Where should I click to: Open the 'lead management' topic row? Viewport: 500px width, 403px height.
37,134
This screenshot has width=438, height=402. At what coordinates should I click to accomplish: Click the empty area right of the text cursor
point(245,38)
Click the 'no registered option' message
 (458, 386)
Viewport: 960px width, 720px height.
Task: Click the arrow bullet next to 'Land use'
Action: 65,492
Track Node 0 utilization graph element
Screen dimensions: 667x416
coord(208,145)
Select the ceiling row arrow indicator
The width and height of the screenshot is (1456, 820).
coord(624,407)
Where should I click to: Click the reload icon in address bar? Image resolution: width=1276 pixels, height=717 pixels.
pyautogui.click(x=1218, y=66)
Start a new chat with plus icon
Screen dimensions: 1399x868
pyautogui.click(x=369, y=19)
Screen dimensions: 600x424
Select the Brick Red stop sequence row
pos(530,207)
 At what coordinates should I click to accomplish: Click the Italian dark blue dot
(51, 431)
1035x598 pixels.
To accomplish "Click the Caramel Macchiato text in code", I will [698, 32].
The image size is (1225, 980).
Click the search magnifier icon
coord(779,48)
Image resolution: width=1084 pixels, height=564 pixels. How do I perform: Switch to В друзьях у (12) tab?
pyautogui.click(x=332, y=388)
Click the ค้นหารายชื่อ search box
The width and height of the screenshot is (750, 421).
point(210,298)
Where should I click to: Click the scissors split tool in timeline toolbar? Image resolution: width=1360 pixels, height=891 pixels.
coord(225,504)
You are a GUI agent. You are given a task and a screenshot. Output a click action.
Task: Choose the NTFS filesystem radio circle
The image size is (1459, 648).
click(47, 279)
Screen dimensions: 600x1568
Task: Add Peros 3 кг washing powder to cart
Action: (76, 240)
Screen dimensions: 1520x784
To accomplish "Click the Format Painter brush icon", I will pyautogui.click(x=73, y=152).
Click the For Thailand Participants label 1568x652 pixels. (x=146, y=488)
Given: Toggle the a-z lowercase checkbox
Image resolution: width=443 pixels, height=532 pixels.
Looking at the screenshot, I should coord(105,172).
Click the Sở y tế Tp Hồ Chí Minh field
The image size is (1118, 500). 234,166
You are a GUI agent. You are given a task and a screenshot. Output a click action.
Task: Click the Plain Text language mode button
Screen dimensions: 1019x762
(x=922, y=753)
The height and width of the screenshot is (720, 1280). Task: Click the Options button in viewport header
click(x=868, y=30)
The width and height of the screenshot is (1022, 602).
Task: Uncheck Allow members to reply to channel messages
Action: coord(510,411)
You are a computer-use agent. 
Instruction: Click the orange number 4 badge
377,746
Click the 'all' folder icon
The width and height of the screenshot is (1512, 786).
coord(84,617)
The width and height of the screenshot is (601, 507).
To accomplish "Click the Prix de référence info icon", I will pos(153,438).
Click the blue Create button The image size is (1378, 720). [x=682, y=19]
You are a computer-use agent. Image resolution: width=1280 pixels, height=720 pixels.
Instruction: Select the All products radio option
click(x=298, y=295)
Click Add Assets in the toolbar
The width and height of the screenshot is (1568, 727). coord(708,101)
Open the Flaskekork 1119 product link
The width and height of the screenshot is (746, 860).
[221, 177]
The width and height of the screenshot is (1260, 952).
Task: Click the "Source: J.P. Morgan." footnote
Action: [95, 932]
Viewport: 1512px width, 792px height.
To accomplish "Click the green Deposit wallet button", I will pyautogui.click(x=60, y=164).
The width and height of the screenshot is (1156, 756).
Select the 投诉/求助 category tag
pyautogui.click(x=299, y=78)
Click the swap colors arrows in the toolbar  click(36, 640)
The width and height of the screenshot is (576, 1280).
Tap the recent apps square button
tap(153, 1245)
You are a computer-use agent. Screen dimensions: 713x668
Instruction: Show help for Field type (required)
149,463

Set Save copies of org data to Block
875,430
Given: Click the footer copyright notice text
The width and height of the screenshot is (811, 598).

══════════════════════════════

GOAL OF THE EXERCISE: Please reproduce the lines from the line with "Image resolution: width=1084" to the line with "Given: Toggle the a-z lowercase checkbox", both ends included, exactly as they appear above.

WRITTEN RESPONSE:
Image resolution: width=1084 pixels, height=564 pixels. How do I perform: Switch to В друзьях у (12) tab?
pyautogui.click(x=332, y=388)
Click the ค้นหารายชื่อ search box
The width and height of the screenshot is (750, 421).
point(210,298)
Where should I click to: Click the scissors split tool in timeline toolbar? Image resolution: width=1360 pixels, height=891 pixels.
coord(225,504)
You are a GUI agent. You are given a task and a screenshot. Output a click action.
Task: Choose the NTFS filesystem radio circle
The image size is (1459, 648).
click(47, 279)
Screen dimensions: 600x1568
Task: Add Peros 3 кг washing powder to cart
Action: (76, 240)
Screen dimensions: 1520x784
To accomplish "Click the Format Painter brush icon", I will pyautogui.click(x=73, y=152).
Click the For Thailand Participants label 1568x652 pixels. (x=146, y=488)
Given: Toggle the a-z lowercase checkbox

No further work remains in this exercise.